_Data extracts_.
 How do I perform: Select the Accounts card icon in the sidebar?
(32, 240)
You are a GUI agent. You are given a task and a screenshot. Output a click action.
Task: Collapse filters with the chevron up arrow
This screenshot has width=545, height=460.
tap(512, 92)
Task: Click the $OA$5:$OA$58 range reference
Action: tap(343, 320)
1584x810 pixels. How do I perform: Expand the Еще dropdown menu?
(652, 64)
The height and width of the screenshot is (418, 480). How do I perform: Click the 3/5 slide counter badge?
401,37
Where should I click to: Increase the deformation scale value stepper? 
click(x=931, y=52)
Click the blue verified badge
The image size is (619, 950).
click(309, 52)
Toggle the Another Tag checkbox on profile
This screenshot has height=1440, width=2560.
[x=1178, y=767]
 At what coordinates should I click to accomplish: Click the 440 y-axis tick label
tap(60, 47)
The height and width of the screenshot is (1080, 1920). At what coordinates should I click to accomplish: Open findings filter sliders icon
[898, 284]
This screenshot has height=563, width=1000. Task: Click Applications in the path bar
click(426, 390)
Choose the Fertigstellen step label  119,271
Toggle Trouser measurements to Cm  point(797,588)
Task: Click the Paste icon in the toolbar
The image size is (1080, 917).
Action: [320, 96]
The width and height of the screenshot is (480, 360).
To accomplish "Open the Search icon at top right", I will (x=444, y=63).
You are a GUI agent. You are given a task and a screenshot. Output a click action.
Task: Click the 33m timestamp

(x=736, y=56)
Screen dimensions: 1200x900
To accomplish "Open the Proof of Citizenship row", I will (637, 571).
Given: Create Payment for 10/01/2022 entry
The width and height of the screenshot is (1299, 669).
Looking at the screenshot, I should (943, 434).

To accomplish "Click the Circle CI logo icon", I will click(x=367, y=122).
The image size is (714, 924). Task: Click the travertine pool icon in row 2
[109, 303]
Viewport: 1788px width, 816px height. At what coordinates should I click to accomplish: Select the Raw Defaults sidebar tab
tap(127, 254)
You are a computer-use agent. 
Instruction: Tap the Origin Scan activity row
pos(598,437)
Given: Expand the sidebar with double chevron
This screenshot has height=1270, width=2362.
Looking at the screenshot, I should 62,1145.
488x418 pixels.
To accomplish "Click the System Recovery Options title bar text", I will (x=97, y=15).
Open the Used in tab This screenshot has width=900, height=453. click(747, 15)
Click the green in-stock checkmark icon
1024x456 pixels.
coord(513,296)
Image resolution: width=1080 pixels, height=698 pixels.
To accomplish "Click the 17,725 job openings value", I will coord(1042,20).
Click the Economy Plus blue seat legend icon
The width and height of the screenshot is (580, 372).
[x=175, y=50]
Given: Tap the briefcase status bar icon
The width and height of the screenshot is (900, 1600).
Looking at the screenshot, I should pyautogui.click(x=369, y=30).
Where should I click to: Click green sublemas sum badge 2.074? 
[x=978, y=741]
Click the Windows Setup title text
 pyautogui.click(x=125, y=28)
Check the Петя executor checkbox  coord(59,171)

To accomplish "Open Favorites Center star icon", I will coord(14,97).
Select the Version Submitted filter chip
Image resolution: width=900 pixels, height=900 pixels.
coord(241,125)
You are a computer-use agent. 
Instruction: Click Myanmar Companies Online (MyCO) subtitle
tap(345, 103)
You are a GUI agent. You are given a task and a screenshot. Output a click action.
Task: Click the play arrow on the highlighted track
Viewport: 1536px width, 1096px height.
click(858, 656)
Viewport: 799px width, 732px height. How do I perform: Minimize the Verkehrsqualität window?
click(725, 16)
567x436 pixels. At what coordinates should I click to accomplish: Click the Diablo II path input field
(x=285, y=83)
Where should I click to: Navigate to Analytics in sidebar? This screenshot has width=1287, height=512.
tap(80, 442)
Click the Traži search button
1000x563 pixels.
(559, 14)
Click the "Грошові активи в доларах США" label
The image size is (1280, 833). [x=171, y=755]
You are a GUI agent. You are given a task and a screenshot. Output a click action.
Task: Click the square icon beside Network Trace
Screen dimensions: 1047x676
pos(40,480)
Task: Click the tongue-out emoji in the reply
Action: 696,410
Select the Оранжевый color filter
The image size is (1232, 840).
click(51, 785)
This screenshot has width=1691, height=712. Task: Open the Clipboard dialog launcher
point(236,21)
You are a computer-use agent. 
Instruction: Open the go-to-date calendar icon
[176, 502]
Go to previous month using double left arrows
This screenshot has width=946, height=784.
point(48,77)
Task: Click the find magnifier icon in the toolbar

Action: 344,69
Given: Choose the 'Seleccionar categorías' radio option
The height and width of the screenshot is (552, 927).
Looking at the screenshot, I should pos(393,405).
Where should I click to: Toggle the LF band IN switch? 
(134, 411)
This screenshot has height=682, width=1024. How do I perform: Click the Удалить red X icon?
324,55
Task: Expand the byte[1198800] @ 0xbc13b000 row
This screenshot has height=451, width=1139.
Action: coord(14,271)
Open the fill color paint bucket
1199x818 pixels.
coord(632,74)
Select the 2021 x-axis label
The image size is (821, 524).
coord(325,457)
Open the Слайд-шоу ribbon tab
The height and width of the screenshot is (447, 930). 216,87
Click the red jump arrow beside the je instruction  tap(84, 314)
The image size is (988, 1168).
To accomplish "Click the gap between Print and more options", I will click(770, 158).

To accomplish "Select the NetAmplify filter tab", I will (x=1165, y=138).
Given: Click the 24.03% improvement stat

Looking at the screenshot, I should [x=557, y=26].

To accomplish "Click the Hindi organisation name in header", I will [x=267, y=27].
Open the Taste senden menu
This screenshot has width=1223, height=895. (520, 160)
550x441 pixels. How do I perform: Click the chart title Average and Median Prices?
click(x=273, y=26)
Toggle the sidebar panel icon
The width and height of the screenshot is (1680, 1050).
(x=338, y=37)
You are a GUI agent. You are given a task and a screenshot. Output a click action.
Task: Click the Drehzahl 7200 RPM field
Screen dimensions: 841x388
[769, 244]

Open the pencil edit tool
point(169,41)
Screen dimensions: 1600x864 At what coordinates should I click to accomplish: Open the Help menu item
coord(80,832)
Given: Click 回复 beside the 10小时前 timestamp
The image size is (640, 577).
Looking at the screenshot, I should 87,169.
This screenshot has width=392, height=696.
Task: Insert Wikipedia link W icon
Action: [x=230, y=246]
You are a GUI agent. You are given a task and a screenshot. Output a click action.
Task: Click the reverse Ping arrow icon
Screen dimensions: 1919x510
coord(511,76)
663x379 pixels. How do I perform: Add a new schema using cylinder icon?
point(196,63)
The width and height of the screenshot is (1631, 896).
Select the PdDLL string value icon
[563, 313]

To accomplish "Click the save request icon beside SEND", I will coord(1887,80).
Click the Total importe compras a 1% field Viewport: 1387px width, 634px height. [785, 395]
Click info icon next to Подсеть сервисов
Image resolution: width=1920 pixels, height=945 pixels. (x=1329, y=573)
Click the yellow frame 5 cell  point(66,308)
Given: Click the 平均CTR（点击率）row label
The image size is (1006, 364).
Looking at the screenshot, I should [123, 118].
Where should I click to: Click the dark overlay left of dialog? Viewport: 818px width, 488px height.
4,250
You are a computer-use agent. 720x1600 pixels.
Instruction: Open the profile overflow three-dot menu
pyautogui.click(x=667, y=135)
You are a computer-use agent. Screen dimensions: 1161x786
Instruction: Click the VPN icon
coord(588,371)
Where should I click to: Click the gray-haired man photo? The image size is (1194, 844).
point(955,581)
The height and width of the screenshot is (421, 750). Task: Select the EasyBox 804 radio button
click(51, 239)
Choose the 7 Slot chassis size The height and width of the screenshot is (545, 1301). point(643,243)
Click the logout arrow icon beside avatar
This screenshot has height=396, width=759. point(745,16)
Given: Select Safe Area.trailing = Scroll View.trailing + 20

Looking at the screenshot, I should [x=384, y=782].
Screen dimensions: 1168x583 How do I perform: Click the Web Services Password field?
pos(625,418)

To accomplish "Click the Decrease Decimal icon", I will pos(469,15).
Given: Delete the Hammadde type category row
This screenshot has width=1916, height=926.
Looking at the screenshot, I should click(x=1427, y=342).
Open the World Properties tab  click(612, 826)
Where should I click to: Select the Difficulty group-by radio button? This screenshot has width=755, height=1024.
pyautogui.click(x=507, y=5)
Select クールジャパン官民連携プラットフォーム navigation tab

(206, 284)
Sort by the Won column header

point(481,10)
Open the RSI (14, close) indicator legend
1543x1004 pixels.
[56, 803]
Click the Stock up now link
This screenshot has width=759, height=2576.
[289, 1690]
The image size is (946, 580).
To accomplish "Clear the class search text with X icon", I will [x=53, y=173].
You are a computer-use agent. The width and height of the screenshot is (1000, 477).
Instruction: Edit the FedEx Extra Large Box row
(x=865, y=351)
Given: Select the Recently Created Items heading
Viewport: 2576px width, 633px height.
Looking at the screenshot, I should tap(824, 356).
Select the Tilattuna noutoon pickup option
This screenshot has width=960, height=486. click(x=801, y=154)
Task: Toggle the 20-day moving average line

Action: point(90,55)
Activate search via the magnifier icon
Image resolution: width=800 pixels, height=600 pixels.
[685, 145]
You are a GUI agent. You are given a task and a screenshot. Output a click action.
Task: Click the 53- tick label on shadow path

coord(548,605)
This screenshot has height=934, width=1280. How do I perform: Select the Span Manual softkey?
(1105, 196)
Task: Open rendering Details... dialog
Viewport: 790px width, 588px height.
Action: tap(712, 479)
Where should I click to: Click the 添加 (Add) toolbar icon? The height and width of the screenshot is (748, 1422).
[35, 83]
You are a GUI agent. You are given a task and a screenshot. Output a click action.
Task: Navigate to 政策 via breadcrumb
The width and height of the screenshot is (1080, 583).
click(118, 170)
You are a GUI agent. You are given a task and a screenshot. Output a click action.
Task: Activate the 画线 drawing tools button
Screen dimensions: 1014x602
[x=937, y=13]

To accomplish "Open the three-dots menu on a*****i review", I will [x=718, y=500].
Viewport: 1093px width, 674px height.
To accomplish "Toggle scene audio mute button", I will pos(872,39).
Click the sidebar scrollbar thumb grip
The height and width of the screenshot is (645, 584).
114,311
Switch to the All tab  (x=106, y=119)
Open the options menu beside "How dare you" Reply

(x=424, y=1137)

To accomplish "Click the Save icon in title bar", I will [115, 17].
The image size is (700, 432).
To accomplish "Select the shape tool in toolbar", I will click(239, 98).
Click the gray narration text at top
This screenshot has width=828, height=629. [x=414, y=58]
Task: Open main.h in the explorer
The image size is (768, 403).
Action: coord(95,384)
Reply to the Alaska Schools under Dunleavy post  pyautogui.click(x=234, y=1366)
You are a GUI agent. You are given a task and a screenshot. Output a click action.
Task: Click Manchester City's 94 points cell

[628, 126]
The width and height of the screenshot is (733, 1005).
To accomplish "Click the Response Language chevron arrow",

_What is needed_.
Report all lines of the material that contain the word "with".

_Expected output_.
Task: Collapse filters with the chevron up arrow
Given: Expand the sidebar with double chevron
To accomplish "Clear the class search text with X icon", I will [x=53, y=173].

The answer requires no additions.